Description of problem: /usr/sbin/rpc.idmap will fail after update to 2.5.1-2 from 2.4.1-1 Version-Release number of selected component (if applicable): 2.5.1-2 How reproducible: Always Steps to Reproduce: 1.Do a dnf update nfs-utils 2.Check the nfs-idmap service status 3.Notice that it is in failed state Actual results: The startup of rpc.idmap fails Expected results: The service should start Additional info: Running the command /usr/sbin/rpc.idmapd -f -vvv by hand will give a very weird errormessage containing part of /etc/nsswitch.conf. Like this: % /usr/sbin/rpc.idmapd -f -vvv rpc.idmapd: Could not find user "turn] files" Deducted that this is just a seemingly random part of /etc/nsswitch.conf and is a substring of [NOTFOUND=return] files.
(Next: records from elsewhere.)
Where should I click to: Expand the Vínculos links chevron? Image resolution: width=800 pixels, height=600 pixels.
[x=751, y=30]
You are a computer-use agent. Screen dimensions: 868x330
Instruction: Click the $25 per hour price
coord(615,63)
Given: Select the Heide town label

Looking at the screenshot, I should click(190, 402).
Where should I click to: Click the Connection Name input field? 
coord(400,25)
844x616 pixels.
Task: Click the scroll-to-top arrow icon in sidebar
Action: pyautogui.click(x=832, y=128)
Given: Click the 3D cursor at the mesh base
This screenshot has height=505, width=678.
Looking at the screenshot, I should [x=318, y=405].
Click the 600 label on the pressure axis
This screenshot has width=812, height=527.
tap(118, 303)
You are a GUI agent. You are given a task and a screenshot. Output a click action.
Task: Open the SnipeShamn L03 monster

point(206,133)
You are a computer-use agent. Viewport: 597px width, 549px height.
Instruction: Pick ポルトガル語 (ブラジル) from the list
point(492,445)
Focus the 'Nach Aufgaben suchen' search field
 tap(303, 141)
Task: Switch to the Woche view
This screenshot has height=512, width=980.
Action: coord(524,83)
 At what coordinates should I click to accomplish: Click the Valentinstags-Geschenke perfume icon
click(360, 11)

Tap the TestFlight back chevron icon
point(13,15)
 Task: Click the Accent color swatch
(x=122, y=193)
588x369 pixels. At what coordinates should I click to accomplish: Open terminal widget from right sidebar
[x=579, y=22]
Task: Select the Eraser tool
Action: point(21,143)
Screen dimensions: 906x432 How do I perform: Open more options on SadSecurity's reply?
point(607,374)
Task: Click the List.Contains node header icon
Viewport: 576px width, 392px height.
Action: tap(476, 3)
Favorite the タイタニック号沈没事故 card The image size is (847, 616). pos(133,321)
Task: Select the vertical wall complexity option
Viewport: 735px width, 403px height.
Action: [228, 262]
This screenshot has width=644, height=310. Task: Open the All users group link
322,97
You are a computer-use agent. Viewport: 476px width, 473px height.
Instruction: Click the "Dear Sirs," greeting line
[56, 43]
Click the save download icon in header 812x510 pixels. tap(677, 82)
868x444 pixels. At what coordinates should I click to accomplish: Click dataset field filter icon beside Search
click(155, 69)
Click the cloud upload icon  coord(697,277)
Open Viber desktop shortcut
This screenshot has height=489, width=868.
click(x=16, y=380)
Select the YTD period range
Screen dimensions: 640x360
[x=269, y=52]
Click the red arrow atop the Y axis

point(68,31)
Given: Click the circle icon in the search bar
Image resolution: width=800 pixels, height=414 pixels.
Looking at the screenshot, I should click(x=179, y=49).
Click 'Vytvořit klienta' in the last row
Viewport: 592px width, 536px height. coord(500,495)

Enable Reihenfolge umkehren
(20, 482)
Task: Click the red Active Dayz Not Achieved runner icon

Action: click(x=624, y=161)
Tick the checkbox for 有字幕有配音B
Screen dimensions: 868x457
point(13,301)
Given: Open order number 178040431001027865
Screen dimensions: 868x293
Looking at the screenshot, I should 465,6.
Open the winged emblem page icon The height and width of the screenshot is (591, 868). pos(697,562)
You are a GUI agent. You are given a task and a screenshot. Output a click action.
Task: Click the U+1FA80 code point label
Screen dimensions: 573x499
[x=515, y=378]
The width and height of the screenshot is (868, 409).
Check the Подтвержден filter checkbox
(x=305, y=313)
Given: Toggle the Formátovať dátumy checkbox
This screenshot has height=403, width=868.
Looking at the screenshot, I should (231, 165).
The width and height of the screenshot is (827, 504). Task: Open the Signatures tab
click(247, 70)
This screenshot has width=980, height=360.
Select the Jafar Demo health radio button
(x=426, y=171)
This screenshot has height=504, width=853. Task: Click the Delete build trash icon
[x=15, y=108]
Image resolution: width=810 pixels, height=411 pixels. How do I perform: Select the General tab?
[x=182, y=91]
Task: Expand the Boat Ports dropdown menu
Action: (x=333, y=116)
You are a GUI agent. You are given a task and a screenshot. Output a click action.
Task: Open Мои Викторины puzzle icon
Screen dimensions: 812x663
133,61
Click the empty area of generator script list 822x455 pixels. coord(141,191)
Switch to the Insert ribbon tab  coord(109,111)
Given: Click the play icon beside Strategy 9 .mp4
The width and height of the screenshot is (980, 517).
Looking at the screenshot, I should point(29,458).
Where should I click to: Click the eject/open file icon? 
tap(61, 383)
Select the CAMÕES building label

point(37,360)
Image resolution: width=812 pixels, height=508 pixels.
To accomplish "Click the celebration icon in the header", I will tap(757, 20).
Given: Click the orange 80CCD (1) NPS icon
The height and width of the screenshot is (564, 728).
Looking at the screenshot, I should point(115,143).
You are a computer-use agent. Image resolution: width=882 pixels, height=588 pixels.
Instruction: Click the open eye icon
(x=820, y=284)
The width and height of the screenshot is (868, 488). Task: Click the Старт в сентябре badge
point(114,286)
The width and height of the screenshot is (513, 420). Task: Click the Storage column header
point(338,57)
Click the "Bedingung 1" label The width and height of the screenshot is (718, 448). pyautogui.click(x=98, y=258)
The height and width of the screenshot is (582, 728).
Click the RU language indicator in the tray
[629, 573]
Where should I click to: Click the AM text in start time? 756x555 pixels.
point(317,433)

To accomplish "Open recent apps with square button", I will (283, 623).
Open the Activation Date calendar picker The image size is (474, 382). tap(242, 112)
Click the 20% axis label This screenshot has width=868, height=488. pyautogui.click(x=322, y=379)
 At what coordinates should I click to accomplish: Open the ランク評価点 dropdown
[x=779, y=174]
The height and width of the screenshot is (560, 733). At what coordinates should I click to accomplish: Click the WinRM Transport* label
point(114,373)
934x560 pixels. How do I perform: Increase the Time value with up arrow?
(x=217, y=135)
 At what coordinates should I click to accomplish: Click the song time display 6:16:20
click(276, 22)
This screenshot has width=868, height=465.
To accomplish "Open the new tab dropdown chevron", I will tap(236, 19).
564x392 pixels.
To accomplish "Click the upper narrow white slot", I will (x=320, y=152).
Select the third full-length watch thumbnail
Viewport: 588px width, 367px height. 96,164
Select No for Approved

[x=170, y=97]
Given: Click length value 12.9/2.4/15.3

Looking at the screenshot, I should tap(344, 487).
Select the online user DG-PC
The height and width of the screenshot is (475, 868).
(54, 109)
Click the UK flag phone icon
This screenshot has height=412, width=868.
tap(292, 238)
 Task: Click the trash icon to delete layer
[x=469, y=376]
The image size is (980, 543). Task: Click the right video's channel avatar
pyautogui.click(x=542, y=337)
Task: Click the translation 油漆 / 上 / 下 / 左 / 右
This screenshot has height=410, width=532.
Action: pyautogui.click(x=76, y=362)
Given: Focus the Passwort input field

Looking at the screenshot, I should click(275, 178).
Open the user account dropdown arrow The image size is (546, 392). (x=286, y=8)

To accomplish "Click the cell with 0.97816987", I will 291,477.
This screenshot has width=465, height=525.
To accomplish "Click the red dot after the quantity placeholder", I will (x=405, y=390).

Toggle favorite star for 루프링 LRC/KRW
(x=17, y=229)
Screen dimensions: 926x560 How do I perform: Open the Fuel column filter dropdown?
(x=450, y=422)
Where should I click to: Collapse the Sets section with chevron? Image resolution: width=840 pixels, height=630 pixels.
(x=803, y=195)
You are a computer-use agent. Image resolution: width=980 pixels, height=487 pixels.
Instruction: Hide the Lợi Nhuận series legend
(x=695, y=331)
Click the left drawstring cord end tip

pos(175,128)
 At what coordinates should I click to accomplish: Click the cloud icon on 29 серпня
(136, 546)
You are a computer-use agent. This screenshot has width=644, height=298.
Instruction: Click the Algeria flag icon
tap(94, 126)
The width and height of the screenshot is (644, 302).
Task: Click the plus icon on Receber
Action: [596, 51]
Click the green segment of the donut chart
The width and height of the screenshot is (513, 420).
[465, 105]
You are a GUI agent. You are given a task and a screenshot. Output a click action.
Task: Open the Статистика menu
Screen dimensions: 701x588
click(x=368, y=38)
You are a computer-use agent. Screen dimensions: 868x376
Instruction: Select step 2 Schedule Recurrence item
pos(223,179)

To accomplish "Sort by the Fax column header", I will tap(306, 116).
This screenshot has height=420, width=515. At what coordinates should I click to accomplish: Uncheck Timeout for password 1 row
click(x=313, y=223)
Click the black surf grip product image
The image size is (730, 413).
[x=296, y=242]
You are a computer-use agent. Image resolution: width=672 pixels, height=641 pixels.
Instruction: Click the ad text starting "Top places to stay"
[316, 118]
Checked this by removing all those lines from the file and running again gave me: % /usr/sbin/rpc.idmapd -f -vvv rpc.idmapd: Could not find user "us tells us..." Which is just part of a comment in the file. Something is very wrong here. Downgrading nfs-utils made everything work again
(In reply to dag from comment #0) > Description of problem: > /usr/sbin/rpc.idmap will fail after update to 2.5.1-2 from 2.4.1-1 > > Version-Release number of selected component (if applicable): > 2.5.1-2 > > How reproducible: > Always > > Steps to Reproduce: > 1.Do a dnf update nfs-utils > 2.Check the nfs-idmap service status > 3.Notice that it is in failed state > > Actual results: > The startup of rpc.idmap fails > > Expected results: > The service should start > > Additional info: > Running the command /usr/sbin/rpc.idmapd -f -vvv by hand will give a very > weird errormessage containing part of /etc/nsswitch.conf. Like this: > > % /usr/sbin/rpc.idmapd -f -vvv > rpc.idmapd: Could not find user "turn] files" > THe problem is rpc.idmapd can not find the "nobody" user account. The odd thing is this "turn] files" That is the user it is looking for or there is something wrong wit the printf. What is the output of 'id nobody nfsnobody'
Hi % id nobody nfsnobody uid=99(nobody) gid=99(nobody) grupper=99(nobody),1011(nagiocmd),1021(video) uid=65534(nfsnobody) gid=65534(nfsnobody) grupper=65534(nfsnobody) And why is everything ok in 2.4.1-1 ?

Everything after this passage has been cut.